Antarctic Pickles

The Box

The Box | Tavistock Place | Plymouth | Devon PL4 8AX 01752 304774 Email Facebook Twitter

Here’s a little quirky story to add to today’s Antarctic theme!

In the summer of 2000, Plymouth City Museum and Art Gallery received a donation of over 4,000 spirit preserved animals.

These historical collections came from Plymouth’s Marine Biological Association (MBA). With thousands of jars holding pickled crabs, fish and worms and more, we were keen to take a closer look. 

Dating back to 1888, when the MBA first opened, peering into these old jars opens up an often unseen underwater world that teems with life beneath the waves.

Five of them, on first glance, seemed fairly unexciting but then we realised they’d arrived in Plymouth in 1911 from Antarctica. 

Held inside them is a small glimpse into the icy waters beneath the frozen world of our planet‘s most inhospitable continent.

Splendid sponges fill one jar.

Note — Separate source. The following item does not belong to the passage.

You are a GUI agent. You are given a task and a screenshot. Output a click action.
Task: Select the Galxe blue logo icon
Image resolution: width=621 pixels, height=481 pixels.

Some are shaped like nets while others branch out like pickled fingers. Another contains sea urchins from the cold waters under the thick ice. One still proudly displays its purple spines. 

Far from being a frozen, lifeless place, these jars show how rich and varied the natural world is – even in extreme environments.

The jars are from the Terra Nova expedition. They were collected by scientists, possibly while Scott and four other members of his team were tragically perishing on their return trek from the South Pole during one of the harshest Antarctic winters on record. 

Although modest in appearance, they show the beauty and resilience of nature, but are also a reminder of how fragile life often is.